Start of ENTRIES SHOWN
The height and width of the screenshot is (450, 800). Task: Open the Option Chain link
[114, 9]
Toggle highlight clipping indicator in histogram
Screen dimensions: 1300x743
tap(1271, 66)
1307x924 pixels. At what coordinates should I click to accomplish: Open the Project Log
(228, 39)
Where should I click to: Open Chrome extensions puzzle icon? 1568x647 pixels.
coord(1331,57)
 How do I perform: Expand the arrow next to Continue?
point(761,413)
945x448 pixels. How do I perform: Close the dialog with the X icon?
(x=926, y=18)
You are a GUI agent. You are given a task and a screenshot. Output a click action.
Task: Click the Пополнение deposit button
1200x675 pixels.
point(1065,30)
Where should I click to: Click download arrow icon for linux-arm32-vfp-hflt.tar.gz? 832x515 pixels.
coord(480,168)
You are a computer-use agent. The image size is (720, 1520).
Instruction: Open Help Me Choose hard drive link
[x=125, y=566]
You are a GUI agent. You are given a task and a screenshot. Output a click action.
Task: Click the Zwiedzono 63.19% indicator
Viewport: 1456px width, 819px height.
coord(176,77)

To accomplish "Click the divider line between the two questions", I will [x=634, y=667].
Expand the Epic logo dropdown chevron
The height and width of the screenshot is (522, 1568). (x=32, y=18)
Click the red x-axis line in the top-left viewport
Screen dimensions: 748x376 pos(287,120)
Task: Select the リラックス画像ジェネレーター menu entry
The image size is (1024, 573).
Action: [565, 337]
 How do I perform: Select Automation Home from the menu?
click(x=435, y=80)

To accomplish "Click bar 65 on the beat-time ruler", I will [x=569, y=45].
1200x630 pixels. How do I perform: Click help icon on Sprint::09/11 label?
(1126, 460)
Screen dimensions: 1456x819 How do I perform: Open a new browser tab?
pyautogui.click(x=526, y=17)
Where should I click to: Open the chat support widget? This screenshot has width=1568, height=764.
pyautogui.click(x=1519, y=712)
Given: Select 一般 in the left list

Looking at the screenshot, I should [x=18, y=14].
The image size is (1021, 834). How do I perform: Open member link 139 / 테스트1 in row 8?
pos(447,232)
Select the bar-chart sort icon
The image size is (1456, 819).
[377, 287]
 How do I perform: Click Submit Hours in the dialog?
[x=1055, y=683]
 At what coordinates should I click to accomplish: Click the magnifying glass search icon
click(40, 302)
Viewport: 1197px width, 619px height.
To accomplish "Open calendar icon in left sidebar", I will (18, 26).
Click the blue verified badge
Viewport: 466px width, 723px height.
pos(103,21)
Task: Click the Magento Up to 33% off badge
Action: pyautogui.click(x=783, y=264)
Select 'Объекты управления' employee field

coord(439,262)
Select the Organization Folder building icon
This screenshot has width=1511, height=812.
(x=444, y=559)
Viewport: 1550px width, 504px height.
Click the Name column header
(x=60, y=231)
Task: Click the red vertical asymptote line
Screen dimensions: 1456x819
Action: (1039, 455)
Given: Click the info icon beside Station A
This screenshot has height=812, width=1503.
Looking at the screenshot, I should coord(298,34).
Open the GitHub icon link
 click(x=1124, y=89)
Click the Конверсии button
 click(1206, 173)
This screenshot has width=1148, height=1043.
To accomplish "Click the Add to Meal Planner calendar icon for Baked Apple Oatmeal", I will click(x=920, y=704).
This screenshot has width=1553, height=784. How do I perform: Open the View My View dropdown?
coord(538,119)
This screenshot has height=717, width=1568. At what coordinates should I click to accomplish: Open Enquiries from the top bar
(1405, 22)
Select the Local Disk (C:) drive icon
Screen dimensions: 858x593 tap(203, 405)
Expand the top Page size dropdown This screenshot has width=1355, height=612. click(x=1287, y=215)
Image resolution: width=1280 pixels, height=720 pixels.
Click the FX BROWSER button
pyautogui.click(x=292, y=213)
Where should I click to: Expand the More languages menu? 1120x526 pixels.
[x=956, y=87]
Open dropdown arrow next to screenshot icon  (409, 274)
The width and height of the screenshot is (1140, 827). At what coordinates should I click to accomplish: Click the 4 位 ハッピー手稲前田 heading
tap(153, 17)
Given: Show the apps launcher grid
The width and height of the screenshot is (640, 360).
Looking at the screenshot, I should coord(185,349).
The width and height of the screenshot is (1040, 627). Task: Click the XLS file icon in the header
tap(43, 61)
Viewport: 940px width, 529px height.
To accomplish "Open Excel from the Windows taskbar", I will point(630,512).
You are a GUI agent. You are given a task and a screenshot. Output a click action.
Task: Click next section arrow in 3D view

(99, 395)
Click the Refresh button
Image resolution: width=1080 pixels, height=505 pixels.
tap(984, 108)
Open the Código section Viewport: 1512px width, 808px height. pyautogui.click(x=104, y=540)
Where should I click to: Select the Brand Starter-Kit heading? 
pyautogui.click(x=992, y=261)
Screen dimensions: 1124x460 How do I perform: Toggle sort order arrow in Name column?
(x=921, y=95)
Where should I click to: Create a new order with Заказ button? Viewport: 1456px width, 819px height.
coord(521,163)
End of ENTRIES SHOWN
▶ **EXERCISE GOAL**: How many of the lines above contain the string "size"? Case counts. Reply with the number alone.

▶ **RESPONSE TO THIS EXERCISE**: 5